= What is needed =
In the listing below, swap "webcam" for "camera" and reproduce every line with no other change.

= Stored records =
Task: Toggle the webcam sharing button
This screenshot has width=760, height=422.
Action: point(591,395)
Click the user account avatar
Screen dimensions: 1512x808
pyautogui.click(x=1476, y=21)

= Solution to this exercise =
Task: Toggle the camera sharing button
This screenshot has width=760, height=422.
Action: point(591,395)
Click the user account avatar
Screen dimensions: 1512x808
pyautogui.click(x=1476, y=21)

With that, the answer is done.